KAMPALA January 08– The United Nations World Food Programme (WFP) assisted close to a million people in Uganda during 2015, nearly 200,000 more than in 2014- the product of regional crises and expanded WFP programmes to tackle post-harvest losses and malnutrition.

“The number of South Sudanese refugees in Uganda has increased nearly eight-fold since fighting broke out in their country in December 2013, and more people continue to arrive in Uganda daily from Burundi, DR Congo and other countries,” Acting WFP Country Director Michael Dunford said. “There are now over half a million refugees in the country, most of whom rely heavily on WFP food assistance and nutrition supplements for young children.

Dunford said the WFP was grateful to Canada, the European Commission, France, Ireland, the United Kingdom and the United States, as well as multilateral and private donors, for their contributions, which enabled the agency to reach nearly a million people.

“WFP is now feeding 360,000 refugees in Uganda, which is the highest number of refugees we have ever supported here,” Dunford said.

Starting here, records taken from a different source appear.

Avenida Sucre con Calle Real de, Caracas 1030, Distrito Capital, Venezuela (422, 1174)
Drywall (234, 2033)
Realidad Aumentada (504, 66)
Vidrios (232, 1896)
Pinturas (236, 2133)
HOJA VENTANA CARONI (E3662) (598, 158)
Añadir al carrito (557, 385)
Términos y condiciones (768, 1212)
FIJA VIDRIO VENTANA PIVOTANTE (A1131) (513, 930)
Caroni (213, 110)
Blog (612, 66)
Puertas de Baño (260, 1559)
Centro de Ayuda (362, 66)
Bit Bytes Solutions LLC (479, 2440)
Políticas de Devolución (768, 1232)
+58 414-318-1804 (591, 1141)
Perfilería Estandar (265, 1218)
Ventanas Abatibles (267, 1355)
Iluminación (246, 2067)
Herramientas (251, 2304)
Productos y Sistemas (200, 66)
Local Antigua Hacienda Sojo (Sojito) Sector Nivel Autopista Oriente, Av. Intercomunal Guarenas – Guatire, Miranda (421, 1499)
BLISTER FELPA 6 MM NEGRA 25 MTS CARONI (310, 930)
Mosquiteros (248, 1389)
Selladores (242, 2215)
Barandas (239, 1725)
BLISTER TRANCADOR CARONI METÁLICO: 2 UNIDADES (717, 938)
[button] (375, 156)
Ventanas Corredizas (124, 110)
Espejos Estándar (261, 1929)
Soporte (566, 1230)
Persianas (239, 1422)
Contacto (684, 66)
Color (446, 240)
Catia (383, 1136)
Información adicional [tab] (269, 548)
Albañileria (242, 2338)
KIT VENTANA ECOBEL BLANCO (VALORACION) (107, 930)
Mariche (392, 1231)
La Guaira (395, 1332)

Other areas of WFP’s work also grew in 2015. Compared to 2014, WFP more than doubled the number of small-scale farmers it assisted with skills and technologies to reduce post-harvest food losses. The organization reached 38,000 farmers in a programme that strongly incorporates the private sector for self-sustainability. Farmers who had previously lost up to 40 percent of their crops after harvest reported cutting those losses to less than 2 percent after enrolment in the project.

To help reduce rates of anaemia, which affects nearly half of all young children in Uganda, WFP, in collaboration with the Ministry of Health, introduced a programme providing mothers with micronutrient powders – each sachet containing 15 vitamins and minerals – to add to their children’s food at home.

WFP also introduced a new preventive approach to its nutrition support for South Sudanese refugees. Known as “blanket supplementary feeding,” this initiative provides specialized nutritious foods for new arrivals of South Sudanese refugee children aged from 6-23 months, to protect them from undernutrition.

Working closely with the Office of the Prime Minister and the United Nation’s High Commissioner for Refugees (UNHCR), WFP began a livelihoods programme among longer-term refugees and Ugandans in the host communities, in line with the government’s Settlement Transformation Agenda (STA). The STA is intended to address the quality of refugees’ livelihoods in order to build their resilience.

WFP expanded its cash assistance programme for refugees in 2015 to a new high of 35,000 people, and plans to further expand this type of assistance in 2016. In settlements where markets are functional, WFP offers longer-term refugees a choice between food and cash. This gives families more choice in how they meet their food needs, and allows them to buy fresh foods and diversify their diets.

In Karamoja, WFP implemented six programmes aimed at building resilience among households and communities. The programmes included support for more than 143,000 extremely food insecure people, plus targeted nutrition support for 80,000 malnourished young children, pregnant women and breastfeeding mothers during a prolonged lean season. The Karamoja initiatives also included support for nearly 200,000 moderately food insecure people participating in food-for-assets projects in which they built or improved community infrastructure. WFP provided daily school meals to all children attending school throughout Karamoja.

WFP provided logistics and technical support to the government’s “Karamoja feeds Karamoja” programme, through which the government gave cereals for WFP’s food basket for all 284 schools in the region. This collaboration is part of WFP’s efforts to support local solutions for school meals and an eventual hand-over of the programme to the government.

Support from donors enabled WFP to contribute to Uganda’s local economy through local food purchases and the transportation sector. In 2015, WFP bought 55,600 metric tons of food in Uganda worth US$20 million; small-scale farmers supplied 14 percent of that food. WFP spent another US$10 million hiring local transport companies to move food inside Uganda and to neighbouring countries.

“WFP activities support the Second National Development Plan, Vision 2040 and the Sustainable Development Goals,” Dunford said.

In 2015, the following donors contributed to WFP in Uganda (in alphabetical order): Canada (US$1.6 million), the European Commission’s Humanitarian Aid and Civil Protection Department (ECHO) (US$1.6 million), France (US$221,000), Ireland (US$1 million), the Lift a Life Foundation (US$450,000), the Louis Dreyfus Foundation (US$576,000), multilateral donors (US$10.8 million), United Kingdom (US$11.3 million), the UN Central Emergency Response Fund (US$771,000), the UPS Foundation (US$176,000) and the United States (US$27 million).